El ladrillo pasa de elemento constructivo a lenguaje para el diseño arquitectónico

Notipress.- El ladrillo mantiene una presencia histórica en la arquitectura mexicana, pero las tecnologías de fabricación y acabado están ampliando las funciones que puede desempeñar dentro de un proyecto. Además de servir como solución constructiva, puede convertirse en un recurso visual capaz de aportar identidad, textura, color y patrones a fachadas e interiores.

En México, 92.4% de las viviendas particulares habitadas tiene paredes construidas con materiales resistentes como tabique, ladrillo, block, cantera, cemento o concreto, de acuerdo con datos del INEGI. Esa presencia convierte a los materiales cerámicos en parte cotidiana del entorno construido y abre espacio para reinterpretar su uso desde el diseño contemporáneo.

La transformación consiste en aprovechar el material más allá de la tradicional gama de tonos rojizos. Nuevos procesos permiten trabajar con acabados naturales, tonalidades envejecidas, superficies metalizadas y esmaltes, además de otras posibilidades cromáticas. La impresión digital agrega otra variable al permitir desarrollar texturas inspiradas en distintos materiales y personalizar superficies para proyectos específicos.
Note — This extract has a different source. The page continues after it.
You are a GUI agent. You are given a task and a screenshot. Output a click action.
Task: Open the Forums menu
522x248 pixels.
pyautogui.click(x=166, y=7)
WEBRICK BY NOVACERAMIC reúne distintas soluciones bajo esa lógica. Caravista conserva el color natural de la masa cerámica; Signature y Metalizado incorporan tonalidades envejecidas; los ladrillos esmaltados amplían la gama cromática, mientras WeDesign permite desarrollar texturas y acabados personalizados mediante impresión digital.

La posibilidad de modificar esas características cambia también la manera de seleccionar el ladrillo. Color, textura, repetición, escala y acabado pueden integrarse desde la concepción del espacio, en lugar de funcionar únicamente como características de un producto disponible en catálogo. Una fachada puede generar patrones y profundidad, mientras un interior puede utilizar la superficie cerámica como elemento protagonista.
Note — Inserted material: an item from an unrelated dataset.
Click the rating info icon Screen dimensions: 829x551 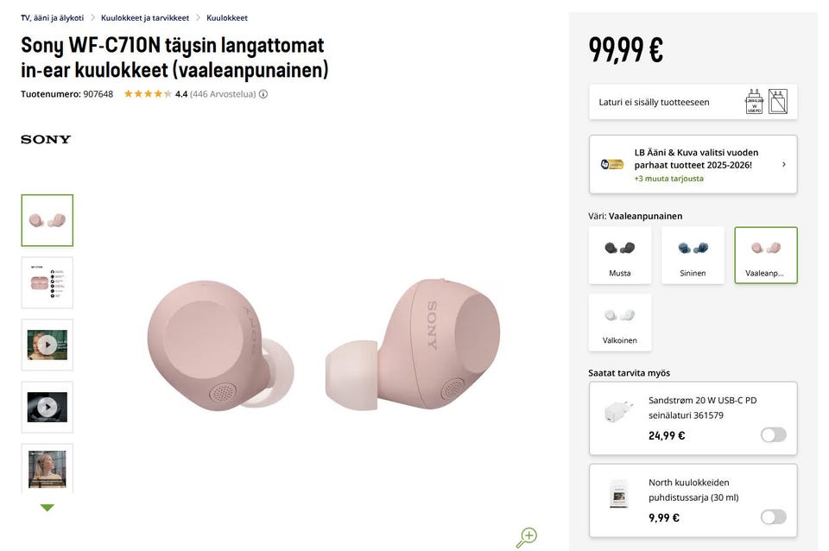coord(263,94)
“El gran cambio está en entender que un material tradicional también puede ser contemporáneo. La tecnología nos permite ampliar las posibilidades creativas del ladrillo sin perder aquello que lo hace reconocible: su textura, su carácter y su capacidad para formar parte de la arquitectura”, señaló Jonathan Nava, director de Mercadotecnia de Novaceramic.

La permanencia también forma parte de esta discusión, pues 45.1% de las viviendas particulares habitadas en México tiene más de 20 años. Esto vuelve relevante considerar no solo cómo luce un material al instalarse, sino cómo sus tonalidades, texturas y pátina pueden integrarse visualmente con el paso del tiempo.

Así, la evolución del ladrillo no depende de abandonar sus características tradicionales, sino de ampliar las posibilidades con las que arquitectos y diseñadores pueden incorporarlo. La tecnología permite que un material reconocible por su permanencia participe también en la construcción de una identidad visual específica.